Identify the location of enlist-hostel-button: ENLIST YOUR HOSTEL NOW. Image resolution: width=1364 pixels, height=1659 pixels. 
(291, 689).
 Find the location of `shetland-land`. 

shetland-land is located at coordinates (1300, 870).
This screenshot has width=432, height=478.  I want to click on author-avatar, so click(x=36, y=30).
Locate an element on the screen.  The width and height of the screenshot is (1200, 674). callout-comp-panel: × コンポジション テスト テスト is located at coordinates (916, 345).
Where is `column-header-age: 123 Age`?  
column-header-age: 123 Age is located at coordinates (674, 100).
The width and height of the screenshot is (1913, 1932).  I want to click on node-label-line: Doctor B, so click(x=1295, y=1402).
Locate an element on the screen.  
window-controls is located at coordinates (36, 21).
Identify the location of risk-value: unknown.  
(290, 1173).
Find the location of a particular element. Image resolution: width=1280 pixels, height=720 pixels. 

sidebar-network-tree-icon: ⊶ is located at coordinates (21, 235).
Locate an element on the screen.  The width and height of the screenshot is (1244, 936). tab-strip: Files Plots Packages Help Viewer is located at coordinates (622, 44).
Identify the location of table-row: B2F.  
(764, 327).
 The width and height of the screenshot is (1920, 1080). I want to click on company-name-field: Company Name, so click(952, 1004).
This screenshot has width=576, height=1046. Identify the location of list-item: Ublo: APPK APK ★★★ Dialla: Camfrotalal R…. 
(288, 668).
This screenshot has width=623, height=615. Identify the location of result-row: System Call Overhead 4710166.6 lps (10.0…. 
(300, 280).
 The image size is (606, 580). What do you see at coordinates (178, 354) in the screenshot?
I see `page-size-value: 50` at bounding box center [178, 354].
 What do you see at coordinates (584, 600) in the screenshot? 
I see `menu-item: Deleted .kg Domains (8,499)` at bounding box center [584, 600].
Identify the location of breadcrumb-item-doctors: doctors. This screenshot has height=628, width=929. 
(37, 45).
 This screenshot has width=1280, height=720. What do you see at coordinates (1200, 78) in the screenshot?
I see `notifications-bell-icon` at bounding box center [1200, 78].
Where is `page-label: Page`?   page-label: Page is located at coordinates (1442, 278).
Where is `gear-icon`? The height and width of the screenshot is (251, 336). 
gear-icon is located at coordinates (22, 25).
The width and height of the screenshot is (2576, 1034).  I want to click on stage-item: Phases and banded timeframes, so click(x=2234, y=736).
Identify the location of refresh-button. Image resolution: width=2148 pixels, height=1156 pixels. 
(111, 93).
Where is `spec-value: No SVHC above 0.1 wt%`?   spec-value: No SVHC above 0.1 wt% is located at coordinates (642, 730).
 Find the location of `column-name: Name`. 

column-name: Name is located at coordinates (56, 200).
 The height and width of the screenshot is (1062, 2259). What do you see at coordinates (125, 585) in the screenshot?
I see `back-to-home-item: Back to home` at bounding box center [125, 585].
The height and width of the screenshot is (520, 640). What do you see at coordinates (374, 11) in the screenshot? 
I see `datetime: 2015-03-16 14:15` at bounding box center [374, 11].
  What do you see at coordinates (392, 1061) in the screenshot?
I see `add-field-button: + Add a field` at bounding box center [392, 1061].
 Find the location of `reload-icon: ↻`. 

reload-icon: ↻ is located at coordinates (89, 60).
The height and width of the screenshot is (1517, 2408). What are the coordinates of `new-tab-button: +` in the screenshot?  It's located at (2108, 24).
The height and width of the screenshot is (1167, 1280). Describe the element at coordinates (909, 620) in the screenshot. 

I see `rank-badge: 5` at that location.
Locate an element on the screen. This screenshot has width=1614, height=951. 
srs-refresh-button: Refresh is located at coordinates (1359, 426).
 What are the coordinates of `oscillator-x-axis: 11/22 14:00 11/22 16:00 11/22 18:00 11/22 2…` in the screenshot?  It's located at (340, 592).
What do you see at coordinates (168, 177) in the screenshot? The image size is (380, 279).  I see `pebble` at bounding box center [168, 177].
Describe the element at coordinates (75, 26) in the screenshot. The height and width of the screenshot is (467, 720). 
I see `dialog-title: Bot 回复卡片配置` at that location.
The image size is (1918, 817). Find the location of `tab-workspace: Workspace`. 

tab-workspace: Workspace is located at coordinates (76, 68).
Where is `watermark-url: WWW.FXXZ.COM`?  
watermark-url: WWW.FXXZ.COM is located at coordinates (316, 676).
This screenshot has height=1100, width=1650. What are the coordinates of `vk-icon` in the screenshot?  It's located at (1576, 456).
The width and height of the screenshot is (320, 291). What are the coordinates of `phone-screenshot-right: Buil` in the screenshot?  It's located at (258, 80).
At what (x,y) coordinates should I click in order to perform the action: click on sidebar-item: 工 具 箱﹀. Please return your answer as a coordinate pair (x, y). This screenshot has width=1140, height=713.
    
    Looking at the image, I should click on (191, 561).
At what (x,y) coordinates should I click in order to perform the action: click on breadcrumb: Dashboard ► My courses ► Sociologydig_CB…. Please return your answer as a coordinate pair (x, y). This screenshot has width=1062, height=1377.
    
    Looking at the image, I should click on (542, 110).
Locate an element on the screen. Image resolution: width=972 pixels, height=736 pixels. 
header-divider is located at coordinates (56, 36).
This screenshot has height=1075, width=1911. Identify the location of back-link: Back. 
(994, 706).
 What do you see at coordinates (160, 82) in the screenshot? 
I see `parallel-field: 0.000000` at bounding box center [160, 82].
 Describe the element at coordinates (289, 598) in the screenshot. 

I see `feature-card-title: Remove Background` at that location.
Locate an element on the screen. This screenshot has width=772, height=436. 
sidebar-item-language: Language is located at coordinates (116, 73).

**Task instructions**:
Transcribe without changes the part of the items above that opens with the line containing "Identify the location of table-row: B2F." and closes with the line containing "center [1200, 78].", including both of those lines.

**Answer to this problem**:
Identify the location of table-row: B2F.  
(764, 327).
 The width and height of the screenshot is (1920, 1080). I want to click on company-name-field: Company Name, so click(952, 1004).
This screenshot has width=576, height=1046. Identify the location of list-item: Ublo: APPK APK ★★★ Dialla: Camfrotalal R…. 
(288, 668).
This screenshot has width=623, height=615. Identify the location of result-row: System Call Overhead 4710166.6 lps (10.0…. 
(300, 280).
 The image size is (606, 580). What do you see at coordinates (178, 354) in the screenshot?
I see `page-size-value: 50` at bounding box center [178, 354].
 What do you see at coordinates (584, 600) in the screenshot? 
I see `menu-item: Deleted .kg Domains (8,499)` at bounding box center [584, 600].
Identify the location of breadcrumb-item-doctors: doctors. This screenshot has height=628, width=929. 
(37, 45).
 This screenshot has width=1280, height=720. What do you see at coordinates (1200, 78) in the screenshot?
I see `notifications-bell-icon` at bounding box center [1200, 78].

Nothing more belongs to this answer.